The mechanism of hearing impairment associated with an LVA is unknown, although many hypotheses have been presented.3,4,15 Treatment of an LVA remains controversial. The purpose of this study is to examine the audiometric findings in children with isolated enlargement of the VA as identified on temporal bone CTs. The characteristics of hearing impairment (eg, severity and audiometric configuration) are described, as is the relationship between VA findings and hearing status.

METHODS

We performed a retrospective review of the medical records of children with SNHI who underwent temporal bone CT scans from 1995 through 1998. All children in this study were seen in the pediatric otolaryngology department at Children's Hospital of Pittsburgh (CHP), Pittsburgh, Pa, a university-affiliated tertiary care children's hospital. The study was approved by the institutional review board of CHP.

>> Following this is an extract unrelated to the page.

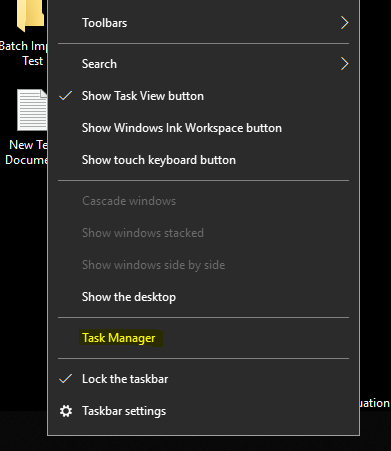Launch Task Manager from the menu
Screen dimensions: 391x451
[x=203, y=338]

Patients were referred for temporal bone imaging at the request of the evaluating pediatric otolaryngologist. Not all children diagnosed as having SNHI were referred for imaging. For example, some children with a known cause for acquired SNHI were not referred for CT. The study included only children with unilateral or bilateral SNHI; therefore, the incidence of LVAs in normal-hearing subjects cannot be determined.

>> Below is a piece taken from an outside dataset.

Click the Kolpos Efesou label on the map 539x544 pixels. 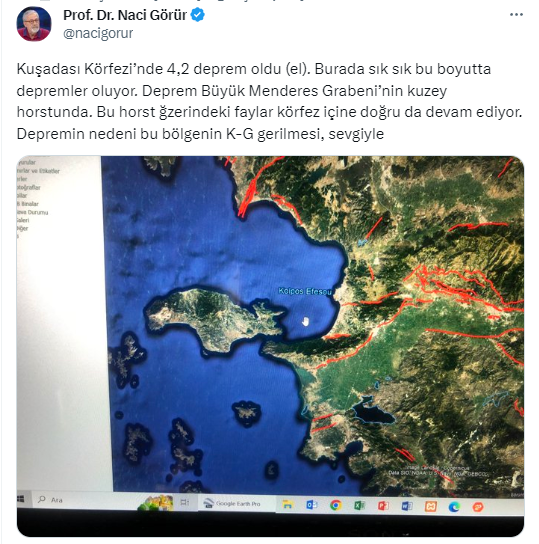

High-resolution coronal or axial and coronal temporal bone CT scans were performed (at 1- or 1.5-mm intervals) in accordance with the standard clinical imaging protocol at CHP. The VA was classified as enlarged by the evaluating radiologist if its width at the proximal intraosseous portion exceeded that of the adjacent posterior semicircular canal (SCC).16 The CTs of patients diagnosed as having an LVA were subsequently reviewed, and the diameter of the VA at its widest intraosseus portion was measured.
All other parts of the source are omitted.